“You can’t get up here, Polly John—you’re too little!” the boys shouted at her. But evidently Polly John had a will of her own, for she made such an outcry that at last her sister exclaimed, “We’ve got to take her up—she’ll yell till we do,” and to the baby she cried, “Now you hush up, Polly, an’ ketch hold o’ my hand.”

The baby held up her hand and with a jerk she was pulled to the top of the wall, but by no means did she “hush up.” She writhed and twisted and screamed, but there was a difference now—a note of pain and terror in the shrill cries.

“What ails her? What’s she yellin’ for now?” one boy demanded, and another shouted, “Take her down, Peggy. You get down with her.”

“I won’t, either!” Peggy retorted angrily, but she was sitting on the wall now, holding the baby half impatiently, half anxiously.

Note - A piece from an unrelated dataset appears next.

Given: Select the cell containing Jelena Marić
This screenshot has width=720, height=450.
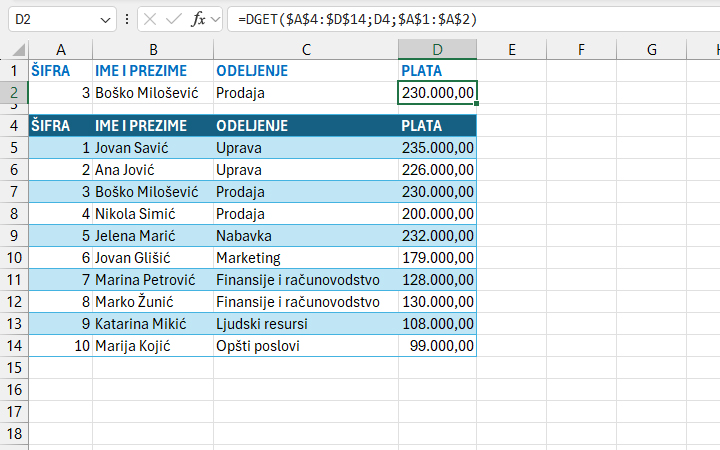Looking at the screenshot, I should [x=152, y=235].
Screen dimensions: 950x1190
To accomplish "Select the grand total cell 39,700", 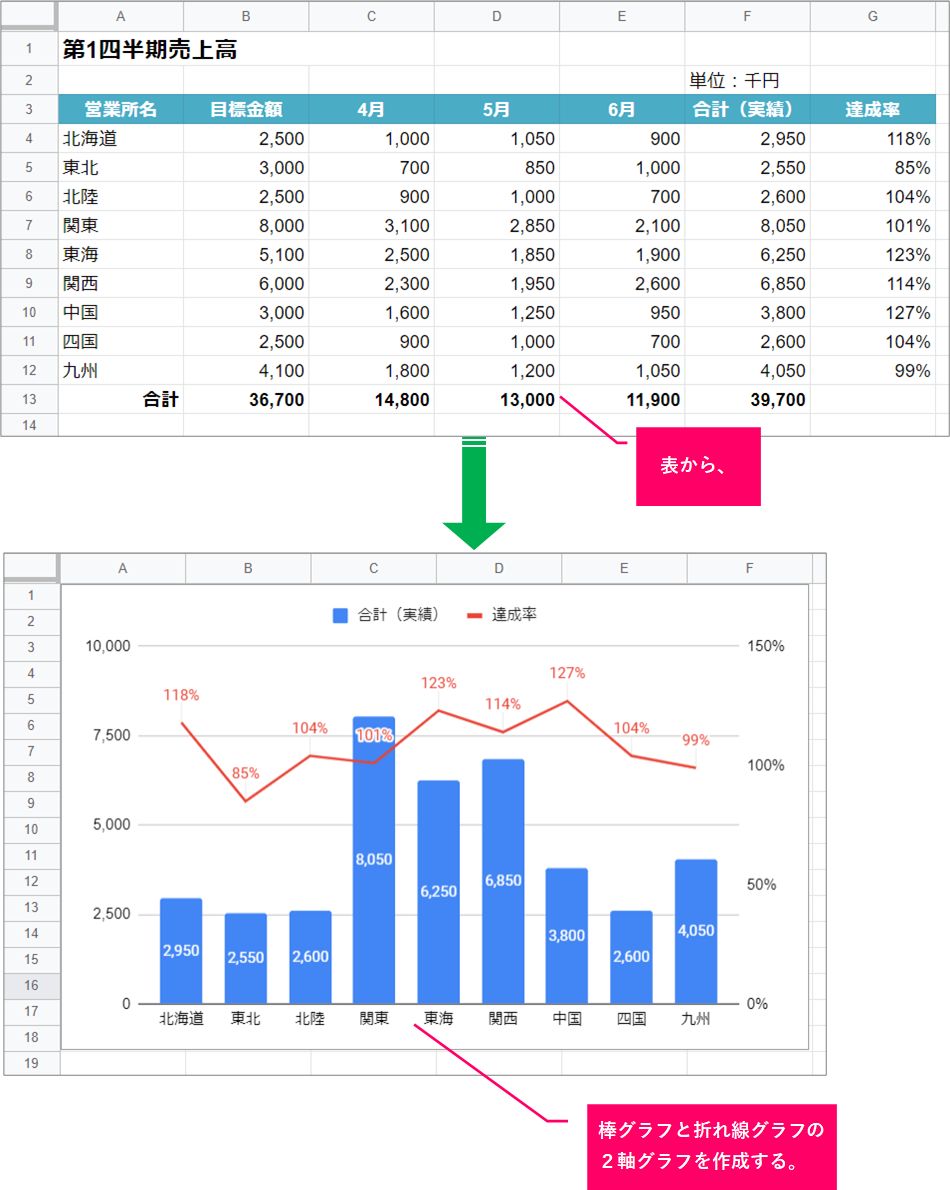I will (747, 400).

“Look at her arm. What makes her stick it out like that?” one boy questioned.

The big sister took hold of the small arm, but at her touch the baby’s cries redoubled, and a woman put her head out of a window and sharply demanded what they were doing to that child anyhow.

It was then that the Poor Thing suddenly darted across the road and caught the wailing child from the arms of her astonished sister.

“O, don’t touch her arm!” Elizabeth cried. “Don’t you see? It’s hurting her dreadfully. You slipped it out of joint when you pulled her up there.”

“I didn’t, either! Much you know about it!” the older girl flashed back, sticking out her tongue. But the fear in her eyes belied her impudence.

“Where’s her mother?” Elizabeth demanded.